:: Dataset entries ::
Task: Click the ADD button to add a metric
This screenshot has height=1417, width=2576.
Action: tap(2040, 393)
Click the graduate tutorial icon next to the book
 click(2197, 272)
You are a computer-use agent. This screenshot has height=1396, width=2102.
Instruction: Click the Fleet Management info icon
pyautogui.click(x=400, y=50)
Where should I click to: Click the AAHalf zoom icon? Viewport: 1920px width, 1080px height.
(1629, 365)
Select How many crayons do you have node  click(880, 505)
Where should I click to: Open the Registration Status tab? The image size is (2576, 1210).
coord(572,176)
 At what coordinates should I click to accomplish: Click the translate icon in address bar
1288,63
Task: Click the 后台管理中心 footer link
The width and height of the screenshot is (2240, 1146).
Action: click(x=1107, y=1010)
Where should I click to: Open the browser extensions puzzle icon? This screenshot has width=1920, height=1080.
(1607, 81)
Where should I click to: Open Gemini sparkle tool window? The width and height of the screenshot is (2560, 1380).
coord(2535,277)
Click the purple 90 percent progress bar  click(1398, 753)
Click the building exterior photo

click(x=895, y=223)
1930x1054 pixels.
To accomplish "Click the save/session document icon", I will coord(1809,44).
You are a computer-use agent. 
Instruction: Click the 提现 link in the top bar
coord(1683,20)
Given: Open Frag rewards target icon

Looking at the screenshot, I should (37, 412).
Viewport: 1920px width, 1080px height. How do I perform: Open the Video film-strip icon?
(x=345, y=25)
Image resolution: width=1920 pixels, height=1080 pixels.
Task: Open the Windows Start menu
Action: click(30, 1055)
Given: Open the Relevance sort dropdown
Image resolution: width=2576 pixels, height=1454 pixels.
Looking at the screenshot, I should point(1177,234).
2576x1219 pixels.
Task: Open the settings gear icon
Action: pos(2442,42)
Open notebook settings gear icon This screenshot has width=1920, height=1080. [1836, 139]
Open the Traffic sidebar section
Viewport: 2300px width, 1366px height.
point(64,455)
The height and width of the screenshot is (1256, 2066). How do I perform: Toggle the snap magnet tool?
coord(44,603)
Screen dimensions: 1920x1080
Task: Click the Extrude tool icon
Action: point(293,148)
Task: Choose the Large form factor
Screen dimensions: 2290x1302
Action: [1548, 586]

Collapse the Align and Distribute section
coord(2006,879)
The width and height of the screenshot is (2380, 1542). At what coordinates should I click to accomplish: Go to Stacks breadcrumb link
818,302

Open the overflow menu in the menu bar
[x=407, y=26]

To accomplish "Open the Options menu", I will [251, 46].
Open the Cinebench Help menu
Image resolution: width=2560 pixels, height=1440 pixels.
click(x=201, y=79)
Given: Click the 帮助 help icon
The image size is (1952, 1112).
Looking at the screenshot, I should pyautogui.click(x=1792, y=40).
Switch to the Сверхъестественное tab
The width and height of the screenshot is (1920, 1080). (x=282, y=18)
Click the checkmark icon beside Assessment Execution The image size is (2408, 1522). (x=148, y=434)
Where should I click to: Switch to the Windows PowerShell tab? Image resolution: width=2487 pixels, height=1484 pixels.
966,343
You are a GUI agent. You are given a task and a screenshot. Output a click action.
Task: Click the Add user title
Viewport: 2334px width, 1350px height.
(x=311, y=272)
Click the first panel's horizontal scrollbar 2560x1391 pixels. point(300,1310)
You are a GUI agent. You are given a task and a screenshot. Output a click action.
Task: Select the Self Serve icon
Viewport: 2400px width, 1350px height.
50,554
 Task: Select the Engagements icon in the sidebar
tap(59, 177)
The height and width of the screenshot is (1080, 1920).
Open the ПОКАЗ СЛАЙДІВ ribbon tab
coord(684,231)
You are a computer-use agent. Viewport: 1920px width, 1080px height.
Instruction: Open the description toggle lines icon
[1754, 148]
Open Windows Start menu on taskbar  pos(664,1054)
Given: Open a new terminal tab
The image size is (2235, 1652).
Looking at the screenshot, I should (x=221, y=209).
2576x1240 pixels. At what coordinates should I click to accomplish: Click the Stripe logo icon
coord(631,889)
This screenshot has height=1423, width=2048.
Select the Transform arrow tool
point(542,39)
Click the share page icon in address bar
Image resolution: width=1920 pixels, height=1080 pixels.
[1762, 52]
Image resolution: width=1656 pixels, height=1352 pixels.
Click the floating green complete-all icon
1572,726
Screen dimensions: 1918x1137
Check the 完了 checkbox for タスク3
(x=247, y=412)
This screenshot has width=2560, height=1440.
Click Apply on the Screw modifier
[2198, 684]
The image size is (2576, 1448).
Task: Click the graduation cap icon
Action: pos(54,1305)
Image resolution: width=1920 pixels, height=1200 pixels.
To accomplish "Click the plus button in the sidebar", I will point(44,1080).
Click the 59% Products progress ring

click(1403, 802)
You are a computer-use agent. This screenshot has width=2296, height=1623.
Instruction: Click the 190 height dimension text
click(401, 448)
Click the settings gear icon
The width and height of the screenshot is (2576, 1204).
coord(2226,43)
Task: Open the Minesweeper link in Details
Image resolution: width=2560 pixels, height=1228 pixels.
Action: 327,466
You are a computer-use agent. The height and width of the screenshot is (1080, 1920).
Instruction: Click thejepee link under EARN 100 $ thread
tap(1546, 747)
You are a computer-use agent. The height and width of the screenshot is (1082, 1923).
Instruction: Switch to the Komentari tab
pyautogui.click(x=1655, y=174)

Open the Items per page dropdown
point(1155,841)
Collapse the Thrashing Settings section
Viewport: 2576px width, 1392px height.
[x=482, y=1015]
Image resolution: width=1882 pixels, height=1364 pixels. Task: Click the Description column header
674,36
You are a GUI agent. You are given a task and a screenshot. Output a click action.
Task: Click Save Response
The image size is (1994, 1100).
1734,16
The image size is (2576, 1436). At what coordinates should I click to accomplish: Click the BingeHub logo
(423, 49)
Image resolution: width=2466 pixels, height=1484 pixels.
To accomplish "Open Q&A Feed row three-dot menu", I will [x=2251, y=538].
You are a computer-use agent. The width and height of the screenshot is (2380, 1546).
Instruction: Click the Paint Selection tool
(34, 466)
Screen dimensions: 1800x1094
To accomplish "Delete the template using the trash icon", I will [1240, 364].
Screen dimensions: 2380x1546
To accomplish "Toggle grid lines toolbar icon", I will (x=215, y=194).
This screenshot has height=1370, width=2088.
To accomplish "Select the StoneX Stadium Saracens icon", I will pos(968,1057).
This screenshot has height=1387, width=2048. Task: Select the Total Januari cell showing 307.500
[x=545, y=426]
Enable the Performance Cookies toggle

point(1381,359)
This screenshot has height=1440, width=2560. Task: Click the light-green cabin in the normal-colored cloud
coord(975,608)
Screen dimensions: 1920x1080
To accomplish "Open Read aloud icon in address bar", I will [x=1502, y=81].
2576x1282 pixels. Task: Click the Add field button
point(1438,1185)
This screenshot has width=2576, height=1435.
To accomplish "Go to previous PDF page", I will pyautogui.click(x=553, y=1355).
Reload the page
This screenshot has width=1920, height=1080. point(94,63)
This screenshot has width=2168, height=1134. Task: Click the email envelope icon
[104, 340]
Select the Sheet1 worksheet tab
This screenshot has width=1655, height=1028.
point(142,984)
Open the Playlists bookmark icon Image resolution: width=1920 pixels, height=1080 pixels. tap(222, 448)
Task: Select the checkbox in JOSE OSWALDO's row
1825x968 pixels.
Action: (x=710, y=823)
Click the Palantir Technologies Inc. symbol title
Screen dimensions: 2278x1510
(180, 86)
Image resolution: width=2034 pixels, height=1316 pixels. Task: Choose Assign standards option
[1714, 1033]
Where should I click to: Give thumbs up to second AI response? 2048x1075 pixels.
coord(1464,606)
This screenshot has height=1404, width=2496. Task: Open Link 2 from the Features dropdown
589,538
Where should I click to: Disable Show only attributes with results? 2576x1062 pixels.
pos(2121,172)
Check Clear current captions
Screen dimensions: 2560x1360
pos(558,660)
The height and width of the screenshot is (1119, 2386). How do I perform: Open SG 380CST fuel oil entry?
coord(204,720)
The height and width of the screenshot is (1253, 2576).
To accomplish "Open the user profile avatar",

:: Work required ::
Which lines above include the word "user"? Return each one.

:: Task answer ::
Task: Click the Add user title
To accomplish "Open the user profile avatar",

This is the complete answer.